Veterans battle breast cancer and the VA
Veterans exposed to burn pits battle breast cancer and the VA 02:03

Alexandria, Virginia — An alarming rise in breast cancer among military veterans is reigniting concern about burn pits on overseas military bases. Women who served in Iraq and Afghanistan say they face a higher risk of cancer from exposure to the pits' toxic fumes.

On Veterans Day, the Biden administration announced it's committed to doing more to enable access to services and benefits for individuals potentially exposed to hazardous materials. 

In August the Department of Veterans Affairs listed asthma, rhinitis and sinusitis as conditions with a presumptive link to exposure. The White House wants a review to determine whether there's evidence of a connection for rare respiratory cancers and constrictive bronchiolitis. The White House has directed the VA to provide recommendations about new presumptions within 90 days. 

However, lawmakers and advocates are pushing for a range of cancers to be included, as a growing number of veterans of Iraq and Afghanistan sound the alarm about toxic exposure. 

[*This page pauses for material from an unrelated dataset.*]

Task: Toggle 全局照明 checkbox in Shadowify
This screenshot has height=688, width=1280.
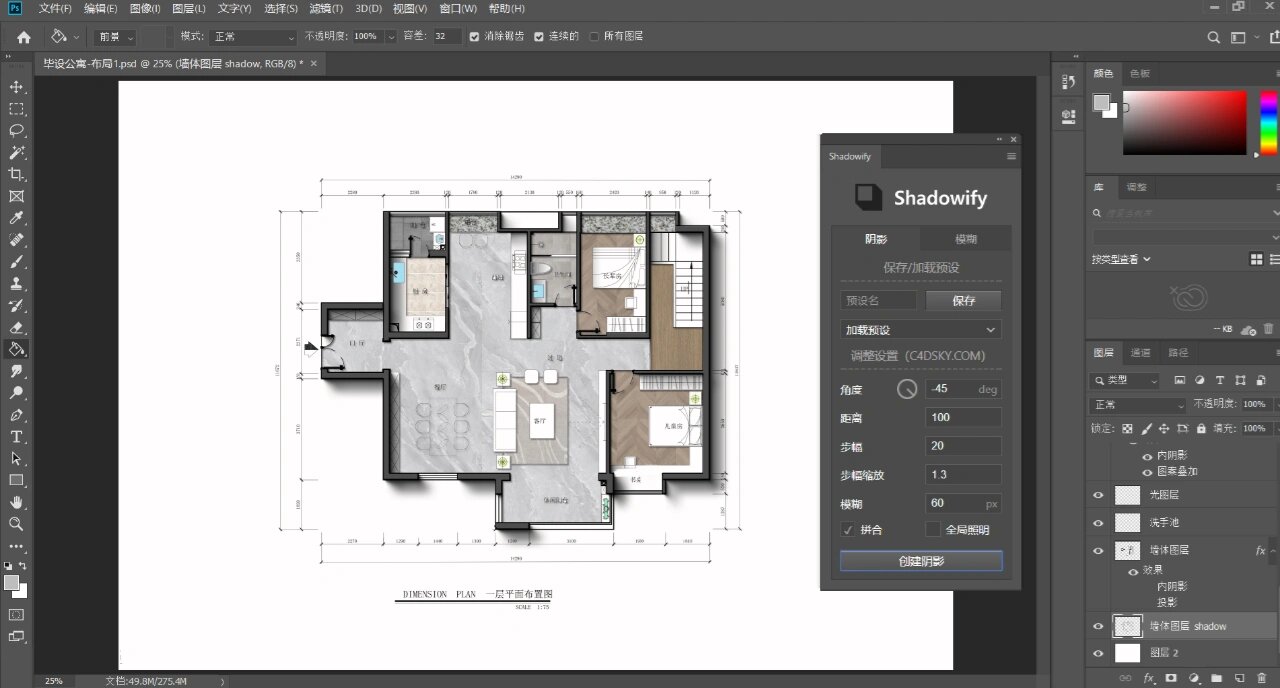Action: pos(933,530)
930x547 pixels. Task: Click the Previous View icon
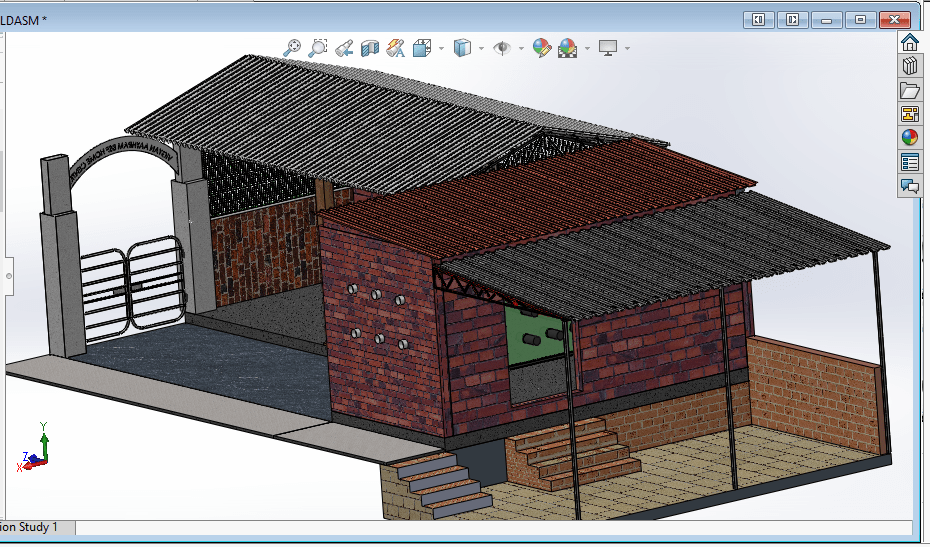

Marine veteran Kate Hendricks Thomas never imagined a battle with stage four breast cancer, a reality she's had to share with her seven-year-old son, Matthew.

"We've started to tell him the truth that, you know, Mommy has a terminal condition and it is going to kill her, but that she'll always be with you," she said.

Marine veteran Kate Hendricks Thomas CBS News

Hendricks Thomas learned of her diagnosis four years ago at age 38, more than a decade after returning home from her deployment in Iraq.

"I was seeing my nurse practitioner for an annual exam and she said, 'I want you to go get a mammogram based on where you've been stationed,'" Hendricks Thomas recalled. "She said 'we're seeing a lot of breast cancer in veteran women — I want you to go.'"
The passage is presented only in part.